Note that there may be minor differences in the results due to the “zooming” and balancing applied by the different tools.

AB correlation matrices can very easily be obtained from Hi-C files using the from_hic() function:

ab = fanc.ABCompartmentMatrix.from_hic(hic_1mb)

The ab object acts like any FAN-C matrix (see RegionMatrixContainer), which means you can query and subset the data any way you like. For example, to get the correlation matrix of chromosome 18:

ab_chr18 = ab.matrix(('chr18', 'chr18'))

And to visualise the matrix:

fig, ax = plt.subplots()
mp = fancplot.SquareMatrixPlot(ab, ax=ax,
                           norm='lin', colormap='RdBu_r',
                           vmin=-1, vmax=1,
                           draw_minor_ticks=False)
mp.plot('chr18')
plt.show()

Eigenvectors¶

The AB correlation matrix eigenvector (EV) is used to determine if a region is in the active (A) or the inactive (B) compartment. It’s calculation is very straightforward:

ev = ab.eigenvector()

eigenvector() returns a numpy array with one entry per region in the AB correlation matrix (you can retrieve a matching list of regions with regions()). You can also retrieve only the EV entries for a specific region using the sub_region argument, but note that the calculation is always performed on the entire genome first to avoid biases from subsetting.

Warning

Positive EV entries do not automatically mean a region is in the A compartment. In fact, if positive or negative entries are representing the A compartment is dependent on the implementation of PCA on the platform you are using. Therefore we strongly recommend using additional biological information to determine the correspondence between EV entry sign and compartment.
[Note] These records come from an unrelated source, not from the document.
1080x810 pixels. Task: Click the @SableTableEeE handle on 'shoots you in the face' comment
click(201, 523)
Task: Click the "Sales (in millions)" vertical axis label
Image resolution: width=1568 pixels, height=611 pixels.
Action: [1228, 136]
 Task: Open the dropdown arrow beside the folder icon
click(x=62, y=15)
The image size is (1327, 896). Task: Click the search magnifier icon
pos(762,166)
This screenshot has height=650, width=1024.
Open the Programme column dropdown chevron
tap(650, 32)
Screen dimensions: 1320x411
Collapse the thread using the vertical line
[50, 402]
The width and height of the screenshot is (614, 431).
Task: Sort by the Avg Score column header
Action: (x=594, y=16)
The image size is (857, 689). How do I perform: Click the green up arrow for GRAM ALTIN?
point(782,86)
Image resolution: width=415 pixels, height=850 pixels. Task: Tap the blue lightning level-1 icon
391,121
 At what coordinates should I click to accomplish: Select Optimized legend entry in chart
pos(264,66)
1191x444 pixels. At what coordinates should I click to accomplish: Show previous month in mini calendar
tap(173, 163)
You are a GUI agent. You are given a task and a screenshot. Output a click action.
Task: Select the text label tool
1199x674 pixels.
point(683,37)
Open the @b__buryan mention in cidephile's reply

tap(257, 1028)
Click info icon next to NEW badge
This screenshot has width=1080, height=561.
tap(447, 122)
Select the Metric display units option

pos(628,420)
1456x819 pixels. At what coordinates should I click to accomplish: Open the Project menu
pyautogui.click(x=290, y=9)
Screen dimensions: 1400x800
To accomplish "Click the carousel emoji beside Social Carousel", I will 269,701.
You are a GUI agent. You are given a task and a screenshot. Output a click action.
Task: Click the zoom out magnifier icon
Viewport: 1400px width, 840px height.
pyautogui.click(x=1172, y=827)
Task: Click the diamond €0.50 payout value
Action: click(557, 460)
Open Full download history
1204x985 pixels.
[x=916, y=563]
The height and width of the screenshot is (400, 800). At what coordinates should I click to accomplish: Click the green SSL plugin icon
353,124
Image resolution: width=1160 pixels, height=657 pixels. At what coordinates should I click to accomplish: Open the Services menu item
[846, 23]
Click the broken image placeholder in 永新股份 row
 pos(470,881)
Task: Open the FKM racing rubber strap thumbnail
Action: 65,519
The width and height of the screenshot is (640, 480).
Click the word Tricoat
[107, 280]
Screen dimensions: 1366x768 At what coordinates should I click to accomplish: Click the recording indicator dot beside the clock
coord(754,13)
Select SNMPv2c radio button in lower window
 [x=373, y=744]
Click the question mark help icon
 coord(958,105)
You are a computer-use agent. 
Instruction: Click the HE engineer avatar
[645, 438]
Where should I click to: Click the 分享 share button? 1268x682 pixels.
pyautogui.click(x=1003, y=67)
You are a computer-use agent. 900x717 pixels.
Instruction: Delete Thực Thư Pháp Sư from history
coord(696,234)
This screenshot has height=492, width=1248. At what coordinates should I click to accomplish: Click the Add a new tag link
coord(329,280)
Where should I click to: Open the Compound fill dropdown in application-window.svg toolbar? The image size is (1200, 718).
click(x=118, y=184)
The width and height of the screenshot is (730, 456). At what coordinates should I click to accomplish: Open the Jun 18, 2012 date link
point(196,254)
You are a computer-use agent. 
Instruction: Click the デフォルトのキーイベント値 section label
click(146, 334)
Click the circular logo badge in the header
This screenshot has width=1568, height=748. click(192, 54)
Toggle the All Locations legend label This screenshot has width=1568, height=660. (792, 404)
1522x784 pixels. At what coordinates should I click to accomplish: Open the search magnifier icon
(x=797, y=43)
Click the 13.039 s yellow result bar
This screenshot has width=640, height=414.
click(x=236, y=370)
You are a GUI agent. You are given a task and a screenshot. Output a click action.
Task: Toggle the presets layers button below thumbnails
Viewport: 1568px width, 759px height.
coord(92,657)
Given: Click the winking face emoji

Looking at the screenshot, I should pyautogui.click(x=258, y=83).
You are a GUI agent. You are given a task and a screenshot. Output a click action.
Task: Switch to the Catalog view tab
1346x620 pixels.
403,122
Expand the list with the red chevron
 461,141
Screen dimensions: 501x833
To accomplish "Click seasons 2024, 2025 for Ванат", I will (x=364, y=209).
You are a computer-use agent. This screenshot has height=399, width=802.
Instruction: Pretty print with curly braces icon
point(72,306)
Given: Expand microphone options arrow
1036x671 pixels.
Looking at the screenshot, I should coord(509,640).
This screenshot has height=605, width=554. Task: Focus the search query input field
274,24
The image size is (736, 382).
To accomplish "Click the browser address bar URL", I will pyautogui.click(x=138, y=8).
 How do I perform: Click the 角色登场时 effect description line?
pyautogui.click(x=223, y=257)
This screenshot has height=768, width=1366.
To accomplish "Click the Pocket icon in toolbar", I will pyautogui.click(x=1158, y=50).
One option implemented in FAN-C is to use GC content as a proxy for activity, as GC-rich regions have been shown to be associated with the active compartment. FAN-C implements the use of a genomic FASTA file, to calculate GC content and then choose the EV sign so that positive entries correspond to A, and negative entries to the B compartment.

gc_ev = ab.eigenvector(genome='hg19_chr18_19.fa', force=True)

To plot the EV, you can use LinePlot:

fig, ax = plt.subplots(figsize=(5, 2))
lp = fancplot.LinePlot(ab, colors=['darkturquoise'])
lp.plot('chr18')
plt.show()

Enrichment profiles (Saddle plot)¶

An enrichment profile, which is used to create a saddle_plot() is used to show how “interactive” genomic regions belonging to the A or B compartment are. To calculate the enrichment profile, first all genomic regions are divided into bins, according to their EV value (the “compartment strength”). Then, we use the O/E matrix the average O/E value between all region bins, and take the log2 of the result. Everything is summarised in a matrix, where rows and columns correspond to the genomic region bins, and matrix entries reflect the bins’ interactivity. Positive values reflect more than expected contacts, while negative values reflect less than expected contacts.

In FAN-C, you can use the enrichment_profile() function for this purpose:

profile, cutoffs = ab.enrichment_profile(hic_1mb, genome='hg19_chr18_19.fa')

enrichment_profile() also returns the EV cutoffs calculated from the percentiles argument. To get a higher resolution of the enrichment matrix, use more finely-grained percentiles.

You can use the saddle_plot() function to plot the results:

fig, axes = fancplot.saddle_plot(profile, cutoffs)

Since the layout of the matrix and the cutoffs barplot is somewhat complex, the function generates its own figure and axes, which for the return values. You can, however, specify your own axes using the axes parameter. You need to supply three axes: one for the matrix, one for the barplot, and one for the colorbar. This allows you to integrate the saddle plot into more complex figures. If you supply None as any of the axes, the corresponding plot will not be generated.